You want good eyes; I had to use a magnifying glass on some parts. You must have unlimited patience and stay with it. Got to be accurate, no guess work. I am building a five horsepower Russell model or just one-half the size of my old Russell ten horsepower. The boiler will be thirteen and one-half inch outside and about six feet long. Two inch flues. I use two inch for better draft and less liable to choke up with soot.
It will be electric welded inside and out. I use three-sixteenth inch boilerplate. I have the Gidding patent reverse gear nearly made, my levers and some brackets. I should of made the boiler first but I've been snowed in so I could not hardly get off the lot. I'm going to Ogden next week and get my rolling and shearing done at the Ogden Iron Works. The fine drills and dies can be bought from Ballco Electric Tool and Supply Company, 605 West, Washington Boulevard, Chicago Illinois.3
L.K. Wood took this tiny creation of his, to the 1939 World Far in New York City. Along the way he stopped over in Massillon, Ohio, to view and visit the Russell & Company main office and production factory. He saw the old ledger that contained the build date and shipping destination of "Old Betsy." He shared his one-ninth scale Russell traction engine, modeled exactly after the engine he now owned, and they had originally built. The model was constructed in the 1933 to early 1934 time period.

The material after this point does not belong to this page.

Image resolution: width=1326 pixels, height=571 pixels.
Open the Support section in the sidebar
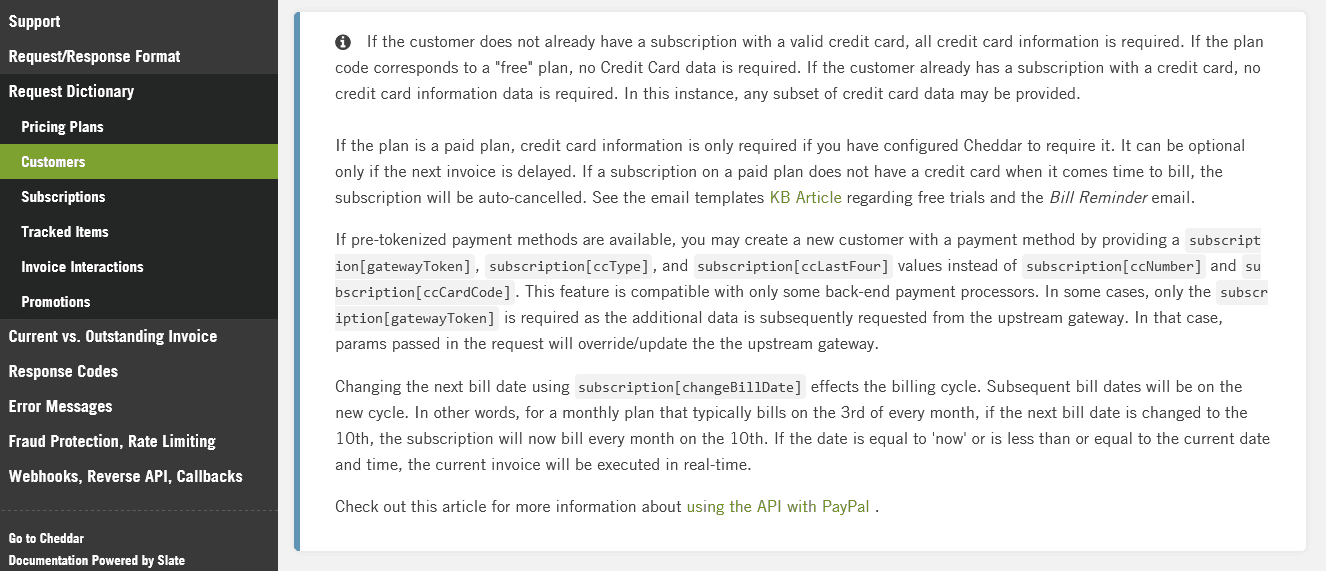coord(35,21)
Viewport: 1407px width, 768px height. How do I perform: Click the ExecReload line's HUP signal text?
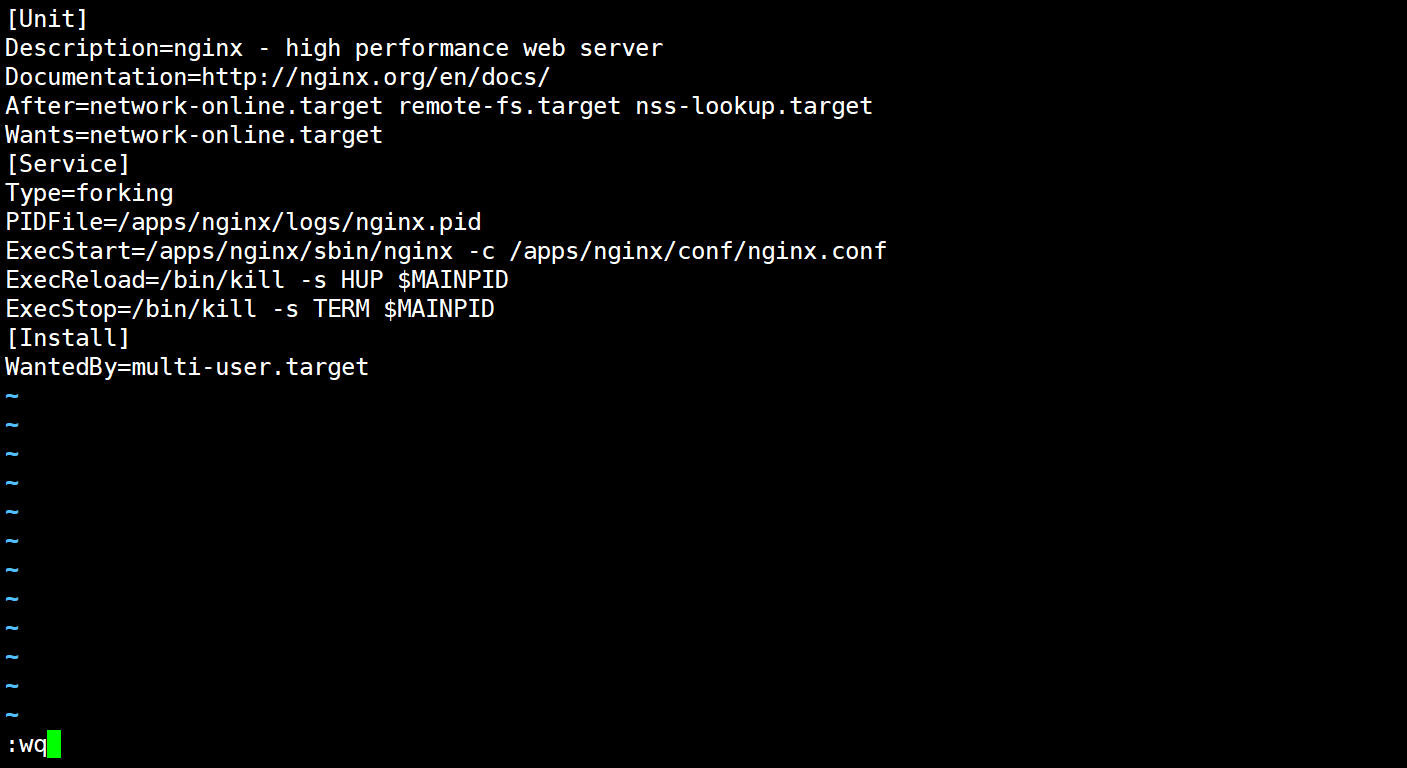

This same model would be displayed in the Utah State Capitol building for the 1947 centennial and on for about fifteen years. We drove down to Salt Lake City to view it a few times, as many of the Mendon folks did.I have heard that there was another one that was in the Smithsonian museum, for a time? But have no proof of this. L.K. Wood's fame at the time was quite well known in threshing circles. He was invited by the Ford Motor Company to display and attend the National Thresher Men's Convention at Dearborn, Michigan in July of 1945 and had many visitors from far and wide at his home here in Mendon, Utah. L.K. was smart, kind and gentle, a devoted member of the church. He was also involved in local drama, the first Mendon Historical Society and had chage of the building and dedication of the Mendon Pioneer marker, in 1957.
He almost single-handedly financed the Mendon Sunday school with the procedes of the ward feeding the throngs of folks who came to Mendon each year. From 1950 to 1966 he put on sixteen threshing bees here. Several thousand visitors came each year, Mendon's first traffic jam was due to his threshing bee. May Day is very important to the people of Mendon, but L.K. Wood's Threshing Bee was much bigger. My aunt, Veda Sorensen once noted that she registered 4,000 people for the threshing bee. This was just the outside visitors to Mendon for the most part, so it was quite a big production for a long time.